----- PASSAGE TO READ -----

Even something like code linting is a good example, to make it
Google-specific: say for a Go project: Are you going to pin your linting
tool/version to whatever understood your YAML format for the linter as
it was specced 10 years ago when the project started?  It's simply a
giant hassle to have a piece of code operate on every version of your
project ever in a way that doesn't break.

I think in practice the designers of this feature don't actually have
that in mind, but a "close to trunk" workflow, where you'd expect a hook
to only need to operate on revisions for the last few weeks or months,
because that'll be the oldest think people create new topics from.

But I think the burden of proof is really on the other side here,
something that works entirely differently than the rest of git needs to
have a good reason. Our in-repo .gitattributes don't work like this, nor
.gitignore, .mailmap etc.

There's also real world uses of git where the "branches" are wildly
divergent, e.g. I've worked on a system automation repo where the
"master" was just a stub template, and every team had their own almost
entirely different "repo-like" branch. Probably a bad idea for various
reasons, but Git supports it just fine.

For the centralized use-case what's the problem with just having the
hook do a 'for-each-ref --format=' invocation or "cat-file --batch" on
the "origin", and eval what it finds there? I'd think that gives you
what you want for the more centarlized workflow, while leaving git's
implementation working like the rest of our in-repo files.

>> I think it's just un-git-y to have a meta-branch that in some way drives
>> not only all other branches, but all other revisions of all branches,
>> ever.
>> 
>> It breaks expectations around git in lots of different ways, you can't
>> fetch a single branch and get its hooks,
>
> Are you saying that each branch should have its own hooks? That might be
> reasonable in certain projects, but I don't see how that is a Git
> expectation.

It's a git expectation now that I can add git.git as a remote, also
chromium.git, and linux.git, fetch them all, and happily switch in the
same repo between entirely different codebases that don't share a
history.

>> you can't locally alter, commit
>> and update your hooks while e.g. renaming a "t/" directory to "test/";
>> your hooks and code can't be atomically changed).
>
> I still think that hooks should work independent of code versions, so I
> wouldn't think that atomicity here is important.

Covered above.

>> I think I get why you want to do it that way, I just don't get why, as
>> mostly noted in those earlier rounds why it wouldn't be a better
>> approach / more straightforward / more git-y to:
>> 
>> 1. Work on getting hooks driven by config <this is happening with
>>    Emily's series / my split-out "base" topic>
>> 2. Have a facility to read an in-repo '.gitconfig'; have lots of safety
>>    valves etc. around this, I suggested starting with a whitelist of the
>>    N least dangerous config options, e.g. some diff viewing options, or
>>    a suggested sendemail.to or whatever.
>
> I've replied to this above.

Not really, even if we went for this one-HEAD-version-to-rule-them-all
plan wouldn't it make more sense to generalize it as a
refs/remotes/origin/magic-config, and we'd discover a ".gitconfig" file
under that commit/tree.

I.e. whether we generalize this to config in general is orthagonal to
whether such config lives in HEAD or in a magic ref.

-----

▶ _BRIEF A_:
Count how many lines of the rows below contain the word "Where", treating uppercase and lowercase as different. Give only the number.

----- TASK MATERIAL -----

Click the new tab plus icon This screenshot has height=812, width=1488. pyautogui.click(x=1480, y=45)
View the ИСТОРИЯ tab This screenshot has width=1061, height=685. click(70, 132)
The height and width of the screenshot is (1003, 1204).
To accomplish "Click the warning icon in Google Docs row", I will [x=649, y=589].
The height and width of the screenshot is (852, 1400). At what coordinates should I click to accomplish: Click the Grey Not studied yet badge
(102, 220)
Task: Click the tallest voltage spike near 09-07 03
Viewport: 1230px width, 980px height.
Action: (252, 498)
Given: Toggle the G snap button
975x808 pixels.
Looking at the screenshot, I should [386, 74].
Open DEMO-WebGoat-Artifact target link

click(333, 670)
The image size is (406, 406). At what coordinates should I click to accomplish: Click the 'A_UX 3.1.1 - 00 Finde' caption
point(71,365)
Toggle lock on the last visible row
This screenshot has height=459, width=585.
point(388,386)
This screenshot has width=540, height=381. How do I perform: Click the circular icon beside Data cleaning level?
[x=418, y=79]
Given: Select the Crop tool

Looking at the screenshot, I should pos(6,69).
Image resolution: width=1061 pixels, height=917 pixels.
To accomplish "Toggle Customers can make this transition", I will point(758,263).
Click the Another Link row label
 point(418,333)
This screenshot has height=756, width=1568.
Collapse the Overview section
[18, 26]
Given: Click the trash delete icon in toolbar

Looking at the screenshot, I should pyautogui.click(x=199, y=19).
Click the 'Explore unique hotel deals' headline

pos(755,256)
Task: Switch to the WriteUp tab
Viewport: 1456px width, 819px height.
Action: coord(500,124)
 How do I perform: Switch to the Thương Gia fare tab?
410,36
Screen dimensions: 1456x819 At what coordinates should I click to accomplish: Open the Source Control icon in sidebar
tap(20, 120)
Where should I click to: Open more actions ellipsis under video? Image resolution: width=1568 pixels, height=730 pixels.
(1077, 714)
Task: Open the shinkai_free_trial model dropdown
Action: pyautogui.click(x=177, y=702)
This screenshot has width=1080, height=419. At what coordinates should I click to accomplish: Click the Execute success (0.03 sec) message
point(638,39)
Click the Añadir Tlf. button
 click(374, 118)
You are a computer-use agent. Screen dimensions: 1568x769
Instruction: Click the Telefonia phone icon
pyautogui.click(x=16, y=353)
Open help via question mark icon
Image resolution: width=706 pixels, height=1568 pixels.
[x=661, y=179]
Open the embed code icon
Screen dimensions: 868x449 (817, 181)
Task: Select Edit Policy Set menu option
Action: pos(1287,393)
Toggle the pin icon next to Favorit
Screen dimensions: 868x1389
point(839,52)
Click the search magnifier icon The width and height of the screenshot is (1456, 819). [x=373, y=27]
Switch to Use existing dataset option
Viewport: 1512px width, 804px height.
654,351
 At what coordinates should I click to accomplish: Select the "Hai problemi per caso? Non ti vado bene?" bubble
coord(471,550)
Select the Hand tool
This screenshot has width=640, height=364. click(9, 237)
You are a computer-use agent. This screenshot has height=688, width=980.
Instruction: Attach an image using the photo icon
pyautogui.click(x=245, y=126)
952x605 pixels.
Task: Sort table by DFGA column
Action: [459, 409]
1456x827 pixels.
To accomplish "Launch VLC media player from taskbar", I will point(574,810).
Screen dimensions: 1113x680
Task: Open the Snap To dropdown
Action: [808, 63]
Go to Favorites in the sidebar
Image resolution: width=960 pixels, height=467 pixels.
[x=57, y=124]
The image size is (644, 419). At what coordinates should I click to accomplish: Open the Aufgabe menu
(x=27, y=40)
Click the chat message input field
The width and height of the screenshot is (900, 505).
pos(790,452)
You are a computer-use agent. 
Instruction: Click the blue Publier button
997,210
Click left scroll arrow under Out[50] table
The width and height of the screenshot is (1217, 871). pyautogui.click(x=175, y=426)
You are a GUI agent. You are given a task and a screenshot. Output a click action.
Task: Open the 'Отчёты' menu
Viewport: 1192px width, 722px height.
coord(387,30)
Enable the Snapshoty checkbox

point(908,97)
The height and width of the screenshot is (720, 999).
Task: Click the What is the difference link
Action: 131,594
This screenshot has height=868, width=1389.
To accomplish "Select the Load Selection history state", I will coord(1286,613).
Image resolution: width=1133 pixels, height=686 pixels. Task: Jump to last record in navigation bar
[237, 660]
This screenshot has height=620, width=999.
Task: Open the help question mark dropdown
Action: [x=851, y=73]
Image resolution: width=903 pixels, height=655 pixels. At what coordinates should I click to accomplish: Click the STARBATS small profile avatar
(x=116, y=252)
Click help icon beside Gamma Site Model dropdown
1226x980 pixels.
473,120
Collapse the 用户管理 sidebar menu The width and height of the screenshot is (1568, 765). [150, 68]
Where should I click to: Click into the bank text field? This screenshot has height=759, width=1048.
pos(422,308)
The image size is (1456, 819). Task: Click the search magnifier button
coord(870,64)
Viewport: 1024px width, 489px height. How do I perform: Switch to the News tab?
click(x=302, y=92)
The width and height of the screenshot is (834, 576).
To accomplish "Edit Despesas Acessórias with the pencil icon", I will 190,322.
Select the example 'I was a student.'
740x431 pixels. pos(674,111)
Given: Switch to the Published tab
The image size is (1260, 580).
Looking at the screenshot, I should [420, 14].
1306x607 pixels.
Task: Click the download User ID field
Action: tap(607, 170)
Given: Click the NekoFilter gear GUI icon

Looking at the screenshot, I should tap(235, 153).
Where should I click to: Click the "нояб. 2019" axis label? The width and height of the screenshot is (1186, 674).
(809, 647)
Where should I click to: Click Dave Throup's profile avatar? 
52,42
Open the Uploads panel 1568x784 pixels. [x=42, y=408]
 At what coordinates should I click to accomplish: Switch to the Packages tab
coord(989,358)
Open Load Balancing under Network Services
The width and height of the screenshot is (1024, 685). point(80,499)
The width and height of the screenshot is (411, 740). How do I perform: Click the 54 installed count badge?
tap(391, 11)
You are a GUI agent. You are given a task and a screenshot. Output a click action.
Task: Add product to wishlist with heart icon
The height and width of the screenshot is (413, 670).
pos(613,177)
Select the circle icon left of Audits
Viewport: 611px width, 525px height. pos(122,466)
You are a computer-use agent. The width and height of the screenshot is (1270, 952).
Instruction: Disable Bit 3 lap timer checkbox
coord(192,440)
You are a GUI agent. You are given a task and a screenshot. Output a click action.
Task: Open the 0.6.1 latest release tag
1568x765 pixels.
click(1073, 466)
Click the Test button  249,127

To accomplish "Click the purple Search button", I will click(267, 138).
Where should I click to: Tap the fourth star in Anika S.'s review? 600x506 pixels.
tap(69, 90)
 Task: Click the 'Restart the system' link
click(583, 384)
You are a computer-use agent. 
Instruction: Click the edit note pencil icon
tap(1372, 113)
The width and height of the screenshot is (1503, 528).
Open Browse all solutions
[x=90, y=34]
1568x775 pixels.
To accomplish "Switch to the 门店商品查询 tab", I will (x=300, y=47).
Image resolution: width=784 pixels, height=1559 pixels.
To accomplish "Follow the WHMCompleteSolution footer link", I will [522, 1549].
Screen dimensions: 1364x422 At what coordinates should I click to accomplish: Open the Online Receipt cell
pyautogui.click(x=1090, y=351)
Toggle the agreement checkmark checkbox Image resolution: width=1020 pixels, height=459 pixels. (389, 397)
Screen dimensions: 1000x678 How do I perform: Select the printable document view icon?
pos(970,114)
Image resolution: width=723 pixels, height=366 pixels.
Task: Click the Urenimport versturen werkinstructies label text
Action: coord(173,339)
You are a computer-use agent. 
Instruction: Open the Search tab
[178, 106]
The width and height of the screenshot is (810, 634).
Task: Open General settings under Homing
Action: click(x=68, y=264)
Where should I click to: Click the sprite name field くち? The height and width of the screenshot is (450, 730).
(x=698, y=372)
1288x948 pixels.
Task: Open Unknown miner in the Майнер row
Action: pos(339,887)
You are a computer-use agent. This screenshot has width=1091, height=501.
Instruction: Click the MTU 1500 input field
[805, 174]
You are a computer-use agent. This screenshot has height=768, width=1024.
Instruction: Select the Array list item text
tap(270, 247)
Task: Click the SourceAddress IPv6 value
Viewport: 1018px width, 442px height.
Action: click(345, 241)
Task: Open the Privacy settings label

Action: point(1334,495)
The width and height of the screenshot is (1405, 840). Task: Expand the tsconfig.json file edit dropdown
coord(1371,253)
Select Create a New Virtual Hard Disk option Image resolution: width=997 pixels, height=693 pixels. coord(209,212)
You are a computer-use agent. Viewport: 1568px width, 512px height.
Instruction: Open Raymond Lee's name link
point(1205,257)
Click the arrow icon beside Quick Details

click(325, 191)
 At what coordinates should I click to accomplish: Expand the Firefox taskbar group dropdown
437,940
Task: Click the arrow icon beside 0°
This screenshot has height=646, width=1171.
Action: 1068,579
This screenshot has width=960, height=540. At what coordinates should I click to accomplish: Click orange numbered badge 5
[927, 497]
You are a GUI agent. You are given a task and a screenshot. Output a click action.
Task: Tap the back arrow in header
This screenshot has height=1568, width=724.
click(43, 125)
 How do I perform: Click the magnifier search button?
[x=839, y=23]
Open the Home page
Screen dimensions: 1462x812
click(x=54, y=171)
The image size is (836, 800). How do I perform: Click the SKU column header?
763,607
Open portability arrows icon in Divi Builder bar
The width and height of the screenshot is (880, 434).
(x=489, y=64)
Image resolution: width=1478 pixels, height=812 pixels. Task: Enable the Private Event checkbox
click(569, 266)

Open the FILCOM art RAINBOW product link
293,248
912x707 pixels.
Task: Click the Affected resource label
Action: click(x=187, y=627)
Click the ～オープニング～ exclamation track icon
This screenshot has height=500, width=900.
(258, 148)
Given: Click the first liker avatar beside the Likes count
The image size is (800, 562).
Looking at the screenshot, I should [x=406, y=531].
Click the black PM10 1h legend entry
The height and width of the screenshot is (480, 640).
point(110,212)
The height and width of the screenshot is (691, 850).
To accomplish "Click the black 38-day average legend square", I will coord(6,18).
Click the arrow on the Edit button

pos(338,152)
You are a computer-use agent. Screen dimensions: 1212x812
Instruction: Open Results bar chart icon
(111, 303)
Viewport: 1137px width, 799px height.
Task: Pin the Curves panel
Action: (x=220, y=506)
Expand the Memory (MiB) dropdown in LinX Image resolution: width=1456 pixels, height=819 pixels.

-----

▶ _BRIEF B_:
In the passage on git hooks, which in-repo files are named as not working like the proposed approach?

▶ _FULL RESPONSE A_:
6

▶ _FULL RESPONSE B_:
.gitattributes, .gitignore and .mailmap